◆ **REQUIREMENT**
In the records below, find the line containing "İletişim (403, 122)". Restate it and all the lines after it exactly, and omit the rest.

(Collection entries)
-=-=-

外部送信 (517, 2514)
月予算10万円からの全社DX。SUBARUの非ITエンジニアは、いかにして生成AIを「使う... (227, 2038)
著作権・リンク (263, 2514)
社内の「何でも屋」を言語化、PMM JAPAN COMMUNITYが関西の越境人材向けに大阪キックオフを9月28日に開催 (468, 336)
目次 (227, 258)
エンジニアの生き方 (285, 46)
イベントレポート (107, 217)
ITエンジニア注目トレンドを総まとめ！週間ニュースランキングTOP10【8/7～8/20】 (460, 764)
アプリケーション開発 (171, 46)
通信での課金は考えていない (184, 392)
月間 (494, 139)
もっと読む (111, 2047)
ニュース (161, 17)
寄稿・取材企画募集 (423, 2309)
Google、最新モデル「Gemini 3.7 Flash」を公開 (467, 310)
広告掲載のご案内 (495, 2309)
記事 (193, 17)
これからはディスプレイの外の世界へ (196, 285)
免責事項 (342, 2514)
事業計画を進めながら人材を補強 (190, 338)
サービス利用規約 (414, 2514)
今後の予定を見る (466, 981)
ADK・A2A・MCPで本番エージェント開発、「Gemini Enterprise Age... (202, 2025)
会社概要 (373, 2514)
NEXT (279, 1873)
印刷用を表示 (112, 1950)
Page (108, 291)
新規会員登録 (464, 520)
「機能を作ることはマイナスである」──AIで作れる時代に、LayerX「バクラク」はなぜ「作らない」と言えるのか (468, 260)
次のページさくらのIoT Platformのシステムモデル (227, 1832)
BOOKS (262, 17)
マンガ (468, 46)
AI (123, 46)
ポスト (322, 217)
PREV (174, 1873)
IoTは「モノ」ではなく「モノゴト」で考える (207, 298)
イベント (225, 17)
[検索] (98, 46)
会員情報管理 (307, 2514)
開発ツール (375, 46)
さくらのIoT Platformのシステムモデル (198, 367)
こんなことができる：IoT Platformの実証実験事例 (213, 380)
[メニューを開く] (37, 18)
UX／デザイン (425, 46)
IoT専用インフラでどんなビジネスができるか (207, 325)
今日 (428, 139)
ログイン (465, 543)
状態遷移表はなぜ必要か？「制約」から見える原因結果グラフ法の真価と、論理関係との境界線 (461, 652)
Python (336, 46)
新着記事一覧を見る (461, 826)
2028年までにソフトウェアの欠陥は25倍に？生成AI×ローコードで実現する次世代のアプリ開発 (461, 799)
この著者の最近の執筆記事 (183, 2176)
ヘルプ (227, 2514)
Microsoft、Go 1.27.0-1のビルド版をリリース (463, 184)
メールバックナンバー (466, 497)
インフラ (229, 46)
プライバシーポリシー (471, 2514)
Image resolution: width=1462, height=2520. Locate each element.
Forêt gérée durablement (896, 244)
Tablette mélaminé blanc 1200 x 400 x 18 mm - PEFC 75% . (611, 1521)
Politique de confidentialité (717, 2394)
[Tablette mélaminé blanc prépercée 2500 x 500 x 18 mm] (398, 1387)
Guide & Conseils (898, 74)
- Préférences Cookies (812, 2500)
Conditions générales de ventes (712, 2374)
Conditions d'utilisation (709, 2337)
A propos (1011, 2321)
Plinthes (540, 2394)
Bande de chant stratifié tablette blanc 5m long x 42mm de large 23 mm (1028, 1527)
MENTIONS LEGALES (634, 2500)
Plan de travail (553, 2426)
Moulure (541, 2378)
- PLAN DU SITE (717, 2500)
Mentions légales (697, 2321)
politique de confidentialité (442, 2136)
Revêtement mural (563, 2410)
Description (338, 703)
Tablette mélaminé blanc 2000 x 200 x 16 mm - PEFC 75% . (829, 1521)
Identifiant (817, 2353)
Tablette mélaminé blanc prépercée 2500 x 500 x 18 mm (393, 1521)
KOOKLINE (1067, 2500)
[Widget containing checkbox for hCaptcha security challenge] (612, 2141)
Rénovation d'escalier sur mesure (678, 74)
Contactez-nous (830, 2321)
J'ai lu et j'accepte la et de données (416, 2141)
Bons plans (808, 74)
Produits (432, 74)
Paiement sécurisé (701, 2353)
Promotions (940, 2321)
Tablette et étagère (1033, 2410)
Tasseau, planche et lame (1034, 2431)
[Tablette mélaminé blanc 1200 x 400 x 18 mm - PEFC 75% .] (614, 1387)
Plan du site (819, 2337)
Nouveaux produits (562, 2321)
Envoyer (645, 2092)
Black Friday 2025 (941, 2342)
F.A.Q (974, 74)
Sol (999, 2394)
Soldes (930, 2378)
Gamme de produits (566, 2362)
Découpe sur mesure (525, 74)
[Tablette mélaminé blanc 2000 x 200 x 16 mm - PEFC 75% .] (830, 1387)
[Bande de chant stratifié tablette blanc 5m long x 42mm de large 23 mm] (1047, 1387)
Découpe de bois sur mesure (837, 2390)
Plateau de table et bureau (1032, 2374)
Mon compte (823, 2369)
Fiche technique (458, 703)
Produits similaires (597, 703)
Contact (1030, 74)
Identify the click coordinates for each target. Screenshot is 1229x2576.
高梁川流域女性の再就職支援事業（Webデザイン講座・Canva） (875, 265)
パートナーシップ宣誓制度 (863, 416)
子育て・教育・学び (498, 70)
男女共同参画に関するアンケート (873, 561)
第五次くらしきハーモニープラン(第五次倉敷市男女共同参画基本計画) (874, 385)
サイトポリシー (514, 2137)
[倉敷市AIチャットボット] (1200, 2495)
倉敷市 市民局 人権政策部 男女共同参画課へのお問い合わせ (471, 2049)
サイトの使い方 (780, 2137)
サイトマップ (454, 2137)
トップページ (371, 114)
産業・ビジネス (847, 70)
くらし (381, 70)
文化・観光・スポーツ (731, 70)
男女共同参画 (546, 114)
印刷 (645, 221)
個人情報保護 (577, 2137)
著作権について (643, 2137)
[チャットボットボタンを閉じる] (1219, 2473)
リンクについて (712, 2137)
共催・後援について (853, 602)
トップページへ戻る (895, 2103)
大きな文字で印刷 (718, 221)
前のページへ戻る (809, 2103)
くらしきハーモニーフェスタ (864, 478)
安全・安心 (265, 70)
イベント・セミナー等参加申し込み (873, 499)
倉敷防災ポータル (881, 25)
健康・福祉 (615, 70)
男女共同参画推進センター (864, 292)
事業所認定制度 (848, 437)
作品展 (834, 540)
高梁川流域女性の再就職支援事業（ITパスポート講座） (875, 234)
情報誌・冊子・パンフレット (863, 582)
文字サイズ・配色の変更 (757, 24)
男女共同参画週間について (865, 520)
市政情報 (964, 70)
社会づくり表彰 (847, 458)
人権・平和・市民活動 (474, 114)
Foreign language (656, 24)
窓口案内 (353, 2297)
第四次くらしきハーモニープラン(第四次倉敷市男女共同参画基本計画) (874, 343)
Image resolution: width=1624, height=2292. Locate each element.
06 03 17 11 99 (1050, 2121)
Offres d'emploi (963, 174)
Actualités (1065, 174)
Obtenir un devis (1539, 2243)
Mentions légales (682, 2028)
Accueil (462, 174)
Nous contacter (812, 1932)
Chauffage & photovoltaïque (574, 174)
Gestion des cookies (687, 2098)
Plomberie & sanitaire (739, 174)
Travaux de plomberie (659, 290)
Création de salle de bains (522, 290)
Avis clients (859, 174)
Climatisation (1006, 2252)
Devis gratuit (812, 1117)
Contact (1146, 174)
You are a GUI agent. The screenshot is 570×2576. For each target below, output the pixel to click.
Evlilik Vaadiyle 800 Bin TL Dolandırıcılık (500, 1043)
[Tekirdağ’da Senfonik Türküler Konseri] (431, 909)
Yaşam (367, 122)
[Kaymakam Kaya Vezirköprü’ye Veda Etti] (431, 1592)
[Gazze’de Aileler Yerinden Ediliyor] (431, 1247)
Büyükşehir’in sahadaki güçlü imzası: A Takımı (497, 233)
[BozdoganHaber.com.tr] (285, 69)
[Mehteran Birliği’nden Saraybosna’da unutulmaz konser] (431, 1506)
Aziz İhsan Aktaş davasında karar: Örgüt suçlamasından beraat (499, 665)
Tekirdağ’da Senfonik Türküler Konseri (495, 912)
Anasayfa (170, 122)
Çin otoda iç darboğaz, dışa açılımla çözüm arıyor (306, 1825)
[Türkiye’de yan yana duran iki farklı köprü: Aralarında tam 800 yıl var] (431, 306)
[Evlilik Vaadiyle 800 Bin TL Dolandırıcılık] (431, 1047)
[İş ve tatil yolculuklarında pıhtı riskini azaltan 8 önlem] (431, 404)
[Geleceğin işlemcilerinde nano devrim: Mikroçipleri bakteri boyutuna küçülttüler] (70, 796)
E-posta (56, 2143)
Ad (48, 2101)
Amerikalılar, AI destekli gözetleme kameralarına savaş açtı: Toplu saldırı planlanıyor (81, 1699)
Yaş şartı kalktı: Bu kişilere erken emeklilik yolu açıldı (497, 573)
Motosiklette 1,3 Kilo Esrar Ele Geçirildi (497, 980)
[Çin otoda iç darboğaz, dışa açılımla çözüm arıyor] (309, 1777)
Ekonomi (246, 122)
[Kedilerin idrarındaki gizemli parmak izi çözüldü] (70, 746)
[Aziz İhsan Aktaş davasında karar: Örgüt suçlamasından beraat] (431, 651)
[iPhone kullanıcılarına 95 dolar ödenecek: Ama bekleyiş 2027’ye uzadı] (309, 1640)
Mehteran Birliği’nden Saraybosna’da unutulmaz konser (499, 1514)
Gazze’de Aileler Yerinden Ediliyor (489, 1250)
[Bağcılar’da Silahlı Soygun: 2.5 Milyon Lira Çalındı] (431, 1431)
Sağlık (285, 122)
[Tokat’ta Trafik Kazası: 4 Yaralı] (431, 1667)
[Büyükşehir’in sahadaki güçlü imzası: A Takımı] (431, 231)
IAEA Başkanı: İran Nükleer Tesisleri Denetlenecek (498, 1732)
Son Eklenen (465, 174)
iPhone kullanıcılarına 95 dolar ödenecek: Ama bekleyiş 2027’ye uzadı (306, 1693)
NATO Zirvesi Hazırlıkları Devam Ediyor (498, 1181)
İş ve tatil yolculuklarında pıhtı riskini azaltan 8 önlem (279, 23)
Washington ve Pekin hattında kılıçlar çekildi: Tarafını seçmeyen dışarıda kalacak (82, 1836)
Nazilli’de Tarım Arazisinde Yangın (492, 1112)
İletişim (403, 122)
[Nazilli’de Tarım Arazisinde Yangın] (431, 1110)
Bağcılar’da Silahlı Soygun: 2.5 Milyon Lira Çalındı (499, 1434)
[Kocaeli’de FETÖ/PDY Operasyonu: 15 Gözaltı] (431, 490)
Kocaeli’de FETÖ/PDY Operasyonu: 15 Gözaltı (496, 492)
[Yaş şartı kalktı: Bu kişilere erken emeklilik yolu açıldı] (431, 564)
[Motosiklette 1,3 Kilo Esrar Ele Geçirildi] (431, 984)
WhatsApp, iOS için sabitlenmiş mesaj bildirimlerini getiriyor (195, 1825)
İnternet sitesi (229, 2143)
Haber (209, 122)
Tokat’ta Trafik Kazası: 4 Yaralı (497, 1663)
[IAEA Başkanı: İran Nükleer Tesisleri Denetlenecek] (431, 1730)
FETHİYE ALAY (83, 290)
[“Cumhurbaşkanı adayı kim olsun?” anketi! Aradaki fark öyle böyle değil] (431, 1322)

-=-=-

◆ **ANSWER TO THIS TASK**
İletişim (403, 122)
[Nazilli’de Tarım Arazisinde Yangın] (431, 1110)
Bağcılar’da Silahlı Soygun: 2.5 Milyon Lira Çalındı (499, 1434)
[Kocaeli’de FETÖ/PDY Operasyonu: 15 Gözaltı] (431, 490)
Kocaeli’de FETÖ/PDY Operasyonu: 15 Gözaltı (496, 492)
[Yaş şartı kalktı: Bu kişilere erken emeklilik yolu açıldı] (431, 564)
[Motosiklette 1,3 Kilo Esrar Ele Geçirildi] (431, 984)
WhatsApp, iOS için sabitlenmiş mesaj bildirimlerini getiriyor (195, 1825)
İnternet sitesi (229, 2143)
Haber (209, 122)
Tokat’ta Trafik Kazası: 4 Yaralı (497, 1663)
[IAEA Başkanı: İran Nükleer Tesisleri Denetlenecek] (431, 1730)
FETHİYE ALAY (83, 290)
[“Cumhurbaşkanı adayı kim olsun?” anketi! Aradaki fark öyle böyle değil] (431, 1322)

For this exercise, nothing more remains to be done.